WHAT YOU ARE ASKED TO DO: Recast the records starting with the line that contains "Task: Click the Portugal flag beside Benfica" and going on through the line that contains "click(375, 316)" as a JSON list of strings, one string per line, leaving out blank lines.

RECORD EXCERPTS:
——

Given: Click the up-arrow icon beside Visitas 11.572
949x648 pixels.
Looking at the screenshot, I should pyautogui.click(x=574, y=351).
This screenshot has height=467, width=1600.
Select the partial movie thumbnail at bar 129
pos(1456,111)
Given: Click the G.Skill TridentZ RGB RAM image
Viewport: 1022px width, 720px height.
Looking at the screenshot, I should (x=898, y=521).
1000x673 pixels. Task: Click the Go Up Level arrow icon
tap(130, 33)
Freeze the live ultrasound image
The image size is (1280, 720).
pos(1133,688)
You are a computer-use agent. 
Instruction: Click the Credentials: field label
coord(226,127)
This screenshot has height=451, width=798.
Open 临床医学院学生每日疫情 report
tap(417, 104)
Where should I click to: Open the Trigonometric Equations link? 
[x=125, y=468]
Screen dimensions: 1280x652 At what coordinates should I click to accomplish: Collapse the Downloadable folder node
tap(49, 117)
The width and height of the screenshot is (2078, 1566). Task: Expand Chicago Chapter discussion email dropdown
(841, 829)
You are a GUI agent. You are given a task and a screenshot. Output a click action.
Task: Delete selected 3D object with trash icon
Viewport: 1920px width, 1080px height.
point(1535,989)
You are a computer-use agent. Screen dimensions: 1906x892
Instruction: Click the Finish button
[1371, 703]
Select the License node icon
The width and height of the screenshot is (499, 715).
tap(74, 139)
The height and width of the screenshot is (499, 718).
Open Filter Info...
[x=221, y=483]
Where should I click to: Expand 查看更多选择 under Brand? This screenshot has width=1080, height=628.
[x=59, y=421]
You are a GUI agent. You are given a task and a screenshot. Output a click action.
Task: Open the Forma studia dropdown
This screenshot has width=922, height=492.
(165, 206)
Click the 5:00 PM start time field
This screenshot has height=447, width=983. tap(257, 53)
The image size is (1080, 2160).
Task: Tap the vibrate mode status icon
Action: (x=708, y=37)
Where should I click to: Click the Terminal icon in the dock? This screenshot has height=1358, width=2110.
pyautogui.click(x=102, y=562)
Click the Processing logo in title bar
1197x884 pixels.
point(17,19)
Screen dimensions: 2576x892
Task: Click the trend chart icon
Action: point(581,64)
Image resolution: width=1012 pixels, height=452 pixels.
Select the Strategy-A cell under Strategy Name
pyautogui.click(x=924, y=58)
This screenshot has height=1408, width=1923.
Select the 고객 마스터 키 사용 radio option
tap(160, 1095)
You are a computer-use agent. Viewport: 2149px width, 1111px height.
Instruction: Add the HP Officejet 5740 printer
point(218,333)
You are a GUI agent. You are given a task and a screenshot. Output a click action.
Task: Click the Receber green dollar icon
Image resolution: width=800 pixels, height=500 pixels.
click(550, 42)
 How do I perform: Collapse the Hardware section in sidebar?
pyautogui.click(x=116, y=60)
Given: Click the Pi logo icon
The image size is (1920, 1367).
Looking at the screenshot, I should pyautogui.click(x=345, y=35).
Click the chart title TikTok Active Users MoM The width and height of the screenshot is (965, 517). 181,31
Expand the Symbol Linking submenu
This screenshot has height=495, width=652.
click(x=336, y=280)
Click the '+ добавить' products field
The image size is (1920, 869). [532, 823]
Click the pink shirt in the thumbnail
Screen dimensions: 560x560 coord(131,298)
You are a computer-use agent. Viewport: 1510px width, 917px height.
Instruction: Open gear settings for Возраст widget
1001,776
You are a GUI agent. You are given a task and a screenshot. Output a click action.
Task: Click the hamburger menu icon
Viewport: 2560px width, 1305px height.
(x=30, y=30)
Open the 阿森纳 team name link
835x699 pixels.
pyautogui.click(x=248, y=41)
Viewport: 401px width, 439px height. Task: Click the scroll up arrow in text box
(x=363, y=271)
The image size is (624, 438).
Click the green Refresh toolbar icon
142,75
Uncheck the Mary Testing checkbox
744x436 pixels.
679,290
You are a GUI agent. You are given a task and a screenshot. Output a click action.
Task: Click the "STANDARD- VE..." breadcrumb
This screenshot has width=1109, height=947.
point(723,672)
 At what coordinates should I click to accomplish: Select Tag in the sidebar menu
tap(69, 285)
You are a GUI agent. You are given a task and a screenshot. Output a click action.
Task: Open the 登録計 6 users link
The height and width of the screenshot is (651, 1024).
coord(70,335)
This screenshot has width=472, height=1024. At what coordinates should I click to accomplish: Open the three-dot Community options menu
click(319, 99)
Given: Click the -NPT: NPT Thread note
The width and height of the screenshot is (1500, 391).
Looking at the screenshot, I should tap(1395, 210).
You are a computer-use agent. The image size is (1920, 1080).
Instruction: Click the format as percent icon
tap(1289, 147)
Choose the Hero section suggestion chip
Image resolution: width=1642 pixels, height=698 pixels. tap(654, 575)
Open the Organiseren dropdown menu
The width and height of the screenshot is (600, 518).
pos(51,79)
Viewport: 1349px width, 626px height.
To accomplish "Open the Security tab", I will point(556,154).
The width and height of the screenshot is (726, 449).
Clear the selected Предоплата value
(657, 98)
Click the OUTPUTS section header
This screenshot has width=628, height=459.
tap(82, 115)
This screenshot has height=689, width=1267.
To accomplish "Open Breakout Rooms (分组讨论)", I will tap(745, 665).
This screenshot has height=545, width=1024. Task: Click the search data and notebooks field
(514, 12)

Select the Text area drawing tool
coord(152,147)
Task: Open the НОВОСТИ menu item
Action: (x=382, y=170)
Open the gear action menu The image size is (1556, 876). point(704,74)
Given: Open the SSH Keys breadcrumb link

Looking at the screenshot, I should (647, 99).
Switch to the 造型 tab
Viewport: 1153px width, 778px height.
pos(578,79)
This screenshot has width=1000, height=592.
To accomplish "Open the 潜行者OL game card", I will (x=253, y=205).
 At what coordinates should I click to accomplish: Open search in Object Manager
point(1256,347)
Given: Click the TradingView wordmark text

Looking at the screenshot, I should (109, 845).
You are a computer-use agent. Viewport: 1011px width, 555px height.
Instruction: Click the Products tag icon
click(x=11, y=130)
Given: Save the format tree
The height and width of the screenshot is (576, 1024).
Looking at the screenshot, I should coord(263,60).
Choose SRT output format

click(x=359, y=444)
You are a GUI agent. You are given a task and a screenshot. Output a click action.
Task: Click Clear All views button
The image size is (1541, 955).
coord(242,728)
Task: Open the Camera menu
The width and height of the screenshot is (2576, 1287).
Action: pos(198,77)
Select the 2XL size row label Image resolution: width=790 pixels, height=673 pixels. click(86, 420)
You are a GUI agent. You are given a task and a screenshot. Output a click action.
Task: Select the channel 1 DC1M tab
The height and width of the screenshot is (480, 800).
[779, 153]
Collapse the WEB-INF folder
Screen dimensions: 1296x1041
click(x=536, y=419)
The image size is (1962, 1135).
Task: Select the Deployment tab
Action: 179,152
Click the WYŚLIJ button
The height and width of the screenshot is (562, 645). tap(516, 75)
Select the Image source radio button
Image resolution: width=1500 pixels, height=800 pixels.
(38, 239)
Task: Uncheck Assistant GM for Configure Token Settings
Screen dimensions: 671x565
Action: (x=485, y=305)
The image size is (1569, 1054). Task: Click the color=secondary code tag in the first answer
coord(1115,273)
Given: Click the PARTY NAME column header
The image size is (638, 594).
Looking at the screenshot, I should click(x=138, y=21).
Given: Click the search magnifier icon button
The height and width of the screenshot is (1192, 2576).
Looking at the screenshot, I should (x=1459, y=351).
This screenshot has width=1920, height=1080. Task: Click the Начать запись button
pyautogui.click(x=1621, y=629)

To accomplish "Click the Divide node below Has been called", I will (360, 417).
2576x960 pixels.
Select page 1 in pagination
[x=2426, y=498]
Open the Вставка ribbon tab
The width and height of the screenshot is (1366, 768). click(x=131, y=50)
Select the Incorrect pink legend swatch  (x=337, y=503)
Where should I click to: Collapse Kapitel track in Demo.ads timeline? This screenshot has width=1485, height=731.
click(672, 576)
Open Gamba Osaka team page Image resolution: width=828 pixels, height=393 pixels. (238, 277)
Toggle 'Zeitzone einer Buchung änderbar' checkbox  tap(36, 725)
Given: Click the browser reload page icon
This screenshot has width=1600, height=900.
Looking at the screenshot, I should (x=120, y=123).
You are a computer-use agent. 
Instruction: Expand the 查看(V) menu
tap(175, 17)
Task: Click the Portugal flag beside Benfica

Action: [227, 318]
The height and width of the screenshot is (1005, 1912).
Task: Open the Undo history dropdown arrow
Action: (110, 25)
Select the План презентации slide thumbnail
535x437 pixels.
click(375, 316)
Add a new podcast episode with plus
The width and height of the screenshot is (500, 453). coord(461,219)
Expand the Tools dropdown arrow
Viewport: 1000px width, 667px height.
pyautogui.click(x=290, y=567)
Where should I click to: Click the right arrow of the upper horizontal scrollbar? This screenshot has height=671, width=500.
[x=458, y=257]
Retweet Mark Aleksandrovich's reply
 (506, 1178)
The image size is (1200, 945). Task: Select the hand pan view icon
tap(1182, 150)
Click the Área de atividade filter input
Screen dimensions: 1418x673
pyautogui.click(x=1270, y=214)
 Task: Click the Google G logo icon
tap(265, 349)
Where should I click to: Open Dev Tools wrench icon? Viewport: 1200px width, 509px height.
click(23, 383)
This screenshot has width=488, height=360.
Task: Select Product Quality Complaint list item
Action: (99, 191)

——

COMPLETE RESPONSE:
[
  "Task: Click the Portugal flag beside Benfica",
  "Action: [227, 318]",
  "The height and width of the screenshot is (1005, 1912).",
  "Task: Open the Undo history dropdown arrow",
  "Action: (110, 25)",
  "Select the План презентации slide thumbnail",
  "535x437 pixels.",
  "click(375, 316)"
]